## Text section

Testing the 3D Approach to Economic Corridor Development in Central Asia

A new approach to developing economic corridors can change the way we think about regional integration.
Throughout many parts of Asia, impressive multi-lane expressways zip through the countryside, linking major cities and political centers. But these highways often leave behind the people and communities who live beside it.
Travelers make fewer stops along the highway for goods and services. Communities are often physically divided by the road making travel from one side to the other more difficult and sometimes dangerous. And access to the highway itself is sometimes limited. These impediments reduce the benefits of the highway for a region.
To address this issue, some of these highways have been converted into economic corridors that cluster economic activity along a roadway. But this is a flawed approach.
Economic corridors should be designed the other way around, with the original goal being to unite a region and reap the benefits from growing together. Physical connectivity – building a highway – is only one dimension of the integrated development of a region. Economic corridors need a comprehensive approach to succeed.
An example of this approach can be found in Central Asia, where Almaty in Kazakhstan, and Bishkek in the Kyrgyz Republic are undertaking an unprecedented initiative. The cities are working together with their national governments and ADB to build a new kind of economic corridor.

## Activities
(1) In the article on economic corridors, which two cities are working with their national governments and ADB to build a new kind of economic corridor?
(2) Using the article on economic corridors, explain why multi-lane highways can reduce the benefits they bring to a region.
The entries after the article on economic corridors were gathered from a separate source.

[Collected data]
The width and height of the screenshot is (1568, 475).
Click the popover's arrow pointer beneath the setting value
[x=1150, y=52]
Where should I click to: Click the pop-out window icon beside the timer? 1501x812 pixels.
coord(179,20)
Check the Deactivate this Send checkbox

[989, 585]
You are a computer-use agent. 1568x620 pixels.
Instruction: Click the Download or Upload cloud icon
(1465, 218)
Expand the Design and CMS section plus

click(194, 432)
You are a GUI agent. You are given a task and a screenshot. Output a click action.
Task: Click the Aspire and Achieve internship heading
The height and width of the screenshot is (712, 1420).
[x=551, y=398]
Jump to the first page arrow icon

## Task-by-task outputs
(1) Almaty in Kazakhstan and Bishkek in the Kyrgyz Republic.

(2) Travelers make fewer stops along the highway for goods and services. The road often physically divides communities, which makes crossing from one side to the other harder and sometimes dangerous, and access to the highway itself is sometimes limited.